2) Does chronic or recurrent inferior vena cava obstruction “train” or “encourage” the maternal cardiovascular system to “behave badly” or “go bad”?

An additional possibility exists that chronic and recurrent obstruction of the IVC by the gravid uterus “trains” the maternal CV system to chronically increase its SVR, which then leads to chronic and recurrent decreases in CO, in order to maintain maternal BP at a normal level (without hypertension). Another way of formulating this idea is that chronic and recurrent obstruction of the IVC may cause the SNS and RAAS to be chronically hyperactive (or “upregulated”) because they are frequently called into action. From this perspective as well, the “guilty party” in a “low-volume circulation” situation may be the obstruction of the IVC by the gravid uterus, rather than some “intrinsic” or “global” defect in the maternal CV system. With this in mind, prevention of IVC obstruction during the second half of pregnancy might prevent the process of “SNS and RAAS hypertrophy” which could lead not only to CV problems during the current pregnancy, but which might also lead to lifelong CV damage and dysfunction. In other words, could IVC obstruction by the gravid uterus contribute not only to PE in a current pregnancy but also lead to the lifelong CV dysfunction and disease which are known to develop in many previously preeclamptic women?

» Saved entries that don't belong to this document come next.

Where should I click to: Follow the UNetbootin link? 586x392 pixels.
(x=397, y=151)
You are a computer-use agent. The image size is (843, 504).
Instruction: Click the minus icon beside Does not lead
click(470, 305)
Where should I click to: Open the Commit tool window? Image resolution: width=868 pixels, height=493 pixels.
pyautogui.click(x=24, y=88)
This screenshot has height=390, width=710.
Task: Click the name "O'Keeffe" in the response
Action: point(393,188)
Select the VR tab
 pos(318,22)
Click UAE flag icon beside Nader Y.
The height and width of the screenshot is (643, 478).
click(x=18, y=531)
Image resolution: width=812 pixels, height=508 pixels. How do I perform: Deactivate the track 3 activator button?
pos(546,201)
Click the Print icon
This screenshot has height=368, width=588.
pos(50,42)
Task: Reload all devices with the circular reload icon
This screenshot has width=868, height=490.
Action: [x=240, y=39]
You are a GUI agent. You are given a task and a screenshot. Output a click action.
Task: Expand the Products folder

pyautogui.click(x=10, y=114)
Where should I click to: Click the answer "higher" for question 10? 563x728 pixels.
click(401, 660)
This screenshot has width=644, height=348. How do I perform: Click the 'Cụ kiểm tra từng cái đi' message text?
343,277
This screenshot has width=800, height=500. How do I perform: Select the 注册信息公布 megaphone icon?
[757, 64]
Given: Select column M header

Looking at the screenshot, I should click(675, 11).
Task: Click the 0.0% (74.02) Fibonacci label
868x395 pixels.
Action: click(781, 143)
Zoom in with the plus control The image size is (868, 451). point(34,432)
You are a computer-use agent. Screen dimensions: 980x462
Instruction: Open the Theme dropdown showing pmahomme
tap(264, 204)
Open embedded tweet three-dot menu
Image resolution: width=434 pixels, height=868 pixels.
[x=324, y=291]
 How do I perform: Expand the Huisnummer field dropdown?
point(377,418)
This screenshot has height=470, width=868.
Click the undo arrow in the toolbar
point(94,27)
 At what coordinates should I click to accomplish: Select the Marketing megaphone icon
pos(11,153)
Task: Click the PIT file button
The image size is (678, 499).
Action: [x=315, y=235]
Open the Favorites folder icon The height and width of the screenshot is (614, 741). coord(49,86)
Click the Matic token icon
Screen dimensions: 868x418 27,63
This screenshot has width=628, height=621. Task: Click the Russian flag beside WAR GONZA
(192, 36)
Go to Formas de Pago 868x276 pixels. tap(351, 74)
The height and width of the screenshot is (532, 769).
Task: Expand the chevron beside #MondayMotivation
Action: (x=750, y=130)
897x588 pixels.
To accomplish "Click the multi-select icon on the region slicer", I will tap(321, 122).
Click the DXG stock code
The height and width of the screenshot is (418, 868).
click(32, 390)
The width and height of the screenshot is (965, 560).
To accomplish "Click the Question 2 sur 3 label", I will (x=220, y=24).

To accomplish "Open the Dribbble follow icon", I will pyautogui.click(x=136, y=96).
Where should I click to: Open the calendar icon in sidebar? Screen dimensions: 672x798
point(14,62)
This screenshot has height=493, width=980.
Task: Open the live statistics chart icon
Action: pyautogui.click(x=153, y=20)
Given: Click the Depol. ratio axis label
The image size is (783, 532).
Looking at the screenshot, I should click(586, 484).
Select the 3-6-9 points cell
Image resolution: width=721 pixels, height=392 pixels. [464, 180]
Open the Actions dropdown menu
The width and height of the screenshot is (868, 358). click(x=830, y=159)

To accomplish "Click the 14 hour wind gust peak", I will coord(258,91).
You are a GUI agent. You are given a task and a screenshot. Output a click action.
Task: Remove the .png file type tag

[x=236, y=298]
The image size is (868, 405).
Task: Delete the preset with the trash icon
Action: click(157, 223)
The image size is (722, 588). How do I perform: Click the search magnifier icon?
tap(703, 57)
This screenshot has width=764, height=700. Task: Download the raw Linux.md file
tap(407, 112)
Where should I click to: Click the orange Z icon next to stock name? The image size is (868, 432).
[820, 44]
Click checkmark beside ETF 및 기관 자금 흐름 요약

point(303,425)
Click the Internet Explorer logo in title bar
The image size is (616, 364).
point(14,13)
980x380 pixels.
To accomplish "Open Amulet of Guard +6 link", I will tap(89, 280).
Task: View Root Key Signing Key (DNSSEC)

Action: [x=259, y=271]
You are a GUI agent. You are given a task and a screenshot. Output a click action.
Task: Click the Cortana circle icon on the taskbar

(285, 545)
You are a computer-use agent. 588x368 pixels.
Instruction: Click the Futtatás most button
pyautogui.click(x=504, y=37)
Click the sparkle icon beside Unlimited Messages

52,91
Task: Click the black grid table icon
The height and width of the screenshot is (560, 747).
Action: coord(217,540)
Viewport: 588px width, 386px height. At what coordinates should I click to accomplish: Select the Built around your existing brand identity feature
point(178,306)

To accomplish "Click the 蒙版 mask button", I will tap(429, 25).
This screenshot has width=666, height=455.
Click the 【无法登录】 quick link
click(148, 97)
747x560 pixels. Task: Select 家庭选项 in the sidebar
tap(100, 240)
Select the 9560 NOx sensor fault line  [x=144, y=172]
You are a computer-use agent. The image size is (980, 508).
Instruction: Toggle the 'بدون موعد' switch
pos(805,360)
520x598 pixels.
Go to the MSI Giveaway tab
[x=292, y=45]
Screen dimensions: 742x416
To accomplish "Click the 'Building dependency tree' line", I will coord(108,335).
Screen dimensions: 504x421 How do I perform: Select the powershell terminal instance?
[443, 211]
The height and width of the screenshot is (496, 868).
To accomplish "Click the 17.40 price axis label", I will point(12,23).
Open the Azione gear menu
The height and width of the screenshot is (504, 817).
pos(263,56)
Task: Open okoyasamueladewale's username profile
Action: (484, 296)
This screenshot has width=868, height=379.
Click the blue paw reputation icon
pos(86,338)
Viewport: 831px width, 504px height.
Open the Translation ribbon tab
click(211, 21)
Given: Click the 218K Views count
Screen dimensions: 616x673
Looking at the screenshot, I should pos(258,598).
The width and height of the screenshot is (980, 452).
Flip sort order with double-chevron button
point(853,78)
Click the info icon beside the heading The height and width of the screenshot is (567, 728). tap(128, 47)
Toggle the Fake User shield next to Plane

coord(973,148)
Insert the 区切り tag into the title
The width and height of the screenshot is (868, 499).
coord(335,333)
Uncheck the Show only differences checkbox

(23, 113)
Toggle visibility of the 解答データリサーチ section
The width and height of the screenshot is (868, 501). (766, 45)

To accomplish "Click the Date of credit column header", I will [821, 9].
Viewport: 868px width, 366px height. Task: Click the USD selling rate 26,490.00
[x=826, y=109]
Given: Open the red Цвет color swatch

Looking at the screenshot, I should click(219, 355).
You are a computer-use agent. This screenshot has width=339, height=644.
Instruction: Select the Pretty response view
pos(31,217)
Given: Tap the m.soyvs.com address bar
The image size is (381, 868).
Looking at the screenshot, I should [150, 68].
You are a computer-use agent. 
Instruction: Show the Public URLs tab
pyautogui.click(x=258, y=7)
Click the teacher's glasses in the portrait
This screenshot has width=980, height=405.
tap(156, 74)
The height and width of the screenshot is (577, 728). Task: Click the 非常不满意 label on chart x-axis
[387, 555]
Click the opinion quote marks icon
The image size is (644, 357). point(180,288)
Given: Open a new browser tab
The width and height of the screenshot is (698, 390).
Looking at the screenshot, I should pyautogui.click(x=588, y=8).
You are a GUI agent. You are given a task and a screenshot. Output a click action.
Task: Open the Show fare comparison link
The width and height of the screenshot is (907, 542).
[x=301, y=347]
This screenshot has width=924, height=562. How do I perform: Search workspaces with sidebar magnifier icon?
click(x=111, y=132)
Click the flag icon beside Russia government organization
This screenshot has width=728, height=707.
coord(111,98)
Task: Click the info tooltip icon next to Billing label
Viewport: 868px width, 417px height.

3) A decrease in CO may result from factors unrelated to uterine venous obstruction, such as dehydration, hemorrhage, or anesthesia

This fact requires that for any use of electrical cardiometry (EC) or any other technology for trending CO it is necessary to examine the entire clinical picture. For example, OUVR at the IVC will tend to exacerbate the hypotensive effects of dehydration, hemorrhage or anesthesia.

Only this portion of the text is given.